• **AIM OF THE TASK**
Pull out of the data below the stretch of lines bounded by the one containing "Screen dimensions: 640x1138" and the one containing "Given: Go to the previous fixture date", both bounds included, unchanged.

---------- SUPPLIED DATA

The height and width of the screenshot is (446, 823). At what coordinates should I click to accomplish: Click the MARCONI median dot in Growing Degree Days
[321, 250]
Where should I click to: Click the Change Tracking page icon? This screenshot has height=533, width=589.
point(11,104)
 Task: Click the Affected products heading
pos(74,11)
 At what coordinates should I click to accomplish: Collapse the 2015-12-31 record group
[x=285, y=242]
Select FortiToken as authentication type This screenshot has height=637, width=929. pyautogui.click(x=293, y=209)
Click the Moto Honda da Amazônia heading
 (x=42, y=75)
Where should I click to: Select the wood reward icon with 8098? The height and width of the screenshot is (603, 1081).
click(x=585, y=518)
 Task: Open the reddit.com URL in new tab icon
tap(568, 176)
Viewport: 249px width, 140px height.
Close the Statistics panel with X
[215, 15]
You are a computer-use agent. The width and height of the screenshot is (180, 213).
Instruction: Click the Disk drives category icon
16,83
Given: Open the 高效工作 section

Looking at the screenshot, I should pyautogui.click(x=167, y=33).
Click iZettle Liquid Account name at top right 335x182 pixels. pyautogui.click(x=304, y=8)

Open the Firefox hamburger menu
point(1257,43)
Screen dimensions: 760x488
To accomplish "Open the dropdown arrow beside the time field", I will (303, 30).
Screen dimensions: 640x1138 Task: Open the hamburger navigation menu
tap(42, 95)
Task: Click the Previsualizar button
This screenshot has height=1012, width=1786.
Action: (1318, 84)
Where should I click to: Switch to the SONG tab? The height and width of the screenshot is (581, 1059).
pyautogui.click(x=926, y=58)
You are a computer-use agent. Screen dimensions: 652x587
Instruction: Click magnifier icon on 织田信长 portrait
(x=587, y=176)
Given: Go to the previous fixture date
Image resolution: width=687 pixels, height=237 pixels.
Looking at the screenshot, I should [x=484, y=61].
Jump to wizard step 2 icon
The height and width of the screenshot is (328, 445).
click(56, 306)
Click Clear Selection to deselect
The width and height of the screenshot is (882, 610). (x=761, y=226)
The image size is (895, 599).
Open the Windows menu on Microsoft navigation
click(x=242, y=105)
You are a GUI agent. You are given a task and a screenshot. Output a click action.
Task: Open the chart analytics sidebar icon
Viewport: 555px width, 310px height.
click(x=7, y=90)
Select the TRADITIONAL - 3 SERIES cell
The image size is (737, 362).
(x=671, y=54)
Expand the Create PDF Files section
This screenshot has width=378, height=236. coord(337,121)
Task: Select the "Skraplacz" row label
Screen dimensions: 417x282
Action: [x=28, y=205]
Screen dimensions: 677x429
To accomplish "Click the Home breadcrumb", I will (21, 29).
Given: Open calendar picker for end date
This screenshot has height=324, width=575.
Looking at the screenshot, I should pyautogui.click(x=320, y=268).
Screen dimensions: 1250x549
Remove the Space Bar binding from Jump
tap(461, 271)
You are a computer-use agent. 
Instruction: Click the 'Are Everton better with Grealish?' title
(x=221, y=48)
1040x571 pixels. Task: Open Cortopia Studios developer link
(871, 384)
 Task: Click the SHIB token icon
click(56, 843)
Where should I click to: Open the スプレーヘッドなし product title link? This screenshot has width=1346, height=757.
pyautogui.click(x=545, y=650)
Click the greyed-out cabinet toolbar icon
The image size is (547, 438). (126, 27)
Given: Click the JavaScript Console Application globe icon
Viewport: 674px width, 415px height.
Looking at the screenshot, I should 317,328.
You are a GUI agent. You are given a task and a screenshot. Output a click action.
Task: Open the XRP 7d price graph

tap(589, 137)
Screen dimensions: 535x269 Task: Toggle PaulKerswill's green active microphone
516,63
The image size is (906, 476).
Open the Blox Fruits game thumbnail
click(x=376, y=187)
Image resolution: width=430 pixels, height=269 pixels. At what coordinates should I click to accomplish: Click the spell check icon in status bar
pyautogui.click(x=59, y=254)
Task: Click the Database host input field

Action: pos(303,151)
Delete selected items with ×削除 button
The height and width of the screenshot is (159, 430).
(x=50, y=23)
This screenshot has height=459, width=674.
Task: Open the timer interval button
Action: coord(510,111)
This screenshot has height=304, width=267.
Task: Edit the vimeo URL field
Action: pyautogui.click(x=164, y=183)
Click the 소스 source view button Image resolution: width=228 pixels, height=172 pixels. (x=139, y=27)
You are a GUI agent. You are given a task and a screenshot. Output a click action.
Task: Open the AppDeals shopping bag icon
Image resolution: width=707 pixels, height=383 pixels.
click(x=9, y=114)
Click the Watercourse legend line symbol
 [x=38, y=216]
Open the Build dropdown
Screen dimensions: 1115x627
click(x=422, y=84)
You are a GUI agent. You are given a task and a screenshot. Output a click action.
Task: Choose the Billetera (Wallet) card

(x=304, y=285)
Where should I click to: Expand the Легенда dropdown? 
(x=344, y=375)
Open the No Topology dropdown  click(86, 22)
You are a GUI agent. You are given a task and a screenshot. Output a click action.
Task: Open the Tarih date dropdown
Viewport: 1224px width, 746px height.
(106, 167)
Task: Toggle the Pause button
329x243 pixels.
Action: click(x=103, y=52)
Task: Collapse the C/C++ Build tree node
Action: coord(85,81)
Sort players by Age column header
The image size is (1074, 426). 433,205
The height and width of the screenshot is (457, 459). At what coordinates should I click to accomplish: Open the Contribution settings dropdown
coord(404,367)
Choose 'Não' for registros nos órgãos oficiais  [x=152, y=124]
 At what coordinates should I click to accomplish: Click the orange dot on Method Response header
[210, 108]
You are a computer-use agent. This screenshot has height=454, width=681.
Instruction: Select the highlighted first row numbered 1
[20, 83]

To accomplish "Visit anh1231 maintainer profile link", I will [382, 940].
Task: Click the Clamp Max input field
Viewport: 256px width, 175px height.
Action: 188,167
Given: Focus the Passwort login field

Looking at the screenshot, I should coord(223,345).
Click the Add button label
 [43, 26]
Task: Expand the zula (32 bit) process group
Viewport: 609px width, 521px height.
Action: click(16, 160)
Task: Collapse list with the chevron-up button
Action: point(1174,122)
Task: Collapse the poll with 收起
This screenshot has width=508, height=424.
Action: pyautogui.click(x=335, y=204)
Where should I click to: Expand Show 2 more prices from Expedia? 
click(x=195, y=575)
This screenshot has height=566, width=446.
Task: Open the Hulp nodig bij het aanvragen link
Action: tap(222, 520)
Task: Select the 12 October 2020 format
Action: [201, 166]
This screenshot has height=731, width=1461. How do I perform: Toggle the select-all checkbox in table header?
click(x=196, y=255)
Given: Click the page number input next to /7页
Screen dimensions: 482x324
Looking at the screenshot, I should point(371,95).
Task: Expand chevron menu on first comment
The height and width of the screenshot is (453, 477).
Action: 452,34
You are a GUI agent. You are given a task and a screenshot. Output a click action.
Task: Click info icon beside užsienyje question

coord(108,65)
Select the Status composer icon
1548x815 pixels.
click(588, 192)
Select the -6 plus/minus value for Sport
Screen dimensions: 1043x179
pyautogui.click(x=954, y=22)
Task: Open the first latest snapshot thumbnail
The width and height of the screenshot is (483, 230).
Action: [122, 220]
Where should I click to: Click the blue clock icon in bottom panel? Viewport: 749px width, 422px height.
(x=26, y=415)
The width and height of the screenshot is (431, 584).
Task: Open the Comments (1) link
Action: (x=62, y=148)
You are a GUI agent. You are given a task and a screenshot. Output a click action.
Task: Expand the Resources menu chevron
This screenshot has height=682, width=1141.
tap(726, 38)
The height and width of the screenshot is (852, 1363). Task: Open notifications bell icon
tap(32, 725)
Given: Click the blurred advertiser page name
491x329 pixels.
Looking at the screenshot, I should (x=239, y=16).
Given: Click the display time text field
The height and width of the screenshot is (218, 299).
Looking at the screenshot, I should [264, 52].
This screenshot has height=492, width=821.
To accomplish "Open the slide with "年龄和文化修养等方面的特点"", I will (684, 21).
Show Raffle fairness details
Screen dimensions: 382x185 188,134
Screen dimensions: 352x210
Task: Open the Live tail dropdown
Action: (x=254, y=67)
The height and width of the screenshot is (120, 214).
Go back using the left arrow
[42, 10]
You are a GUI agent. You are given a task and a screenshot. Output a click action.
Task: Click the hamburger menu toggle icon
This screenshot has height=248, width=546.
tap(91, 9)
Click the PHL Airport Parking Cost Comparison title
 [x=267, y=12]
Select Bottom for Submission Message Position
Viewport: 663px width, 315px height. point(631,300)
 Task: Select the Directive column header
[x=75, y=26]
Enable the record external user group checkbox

--------------------

• **RESPONSE AREA**
Screen dimensions: 640x1138 Task: Open the hamburger navigation menu
tap(42, 95)
Task: Click the Previsualizar button
This screenshot has height=1012, width=1786.
Action: (1318, 84)
Where should I click to: Switch to the SONG tab? The height and width of the screenshot is (581, 1059).
pyautogui.click(x=926, y=58)
You are a computer-use agent. Screen dimensions: 652x587
Instruction: Click magnifier icon on 织田信长 portrait
(x=587, y=176)
Given: Go to the previous fixture date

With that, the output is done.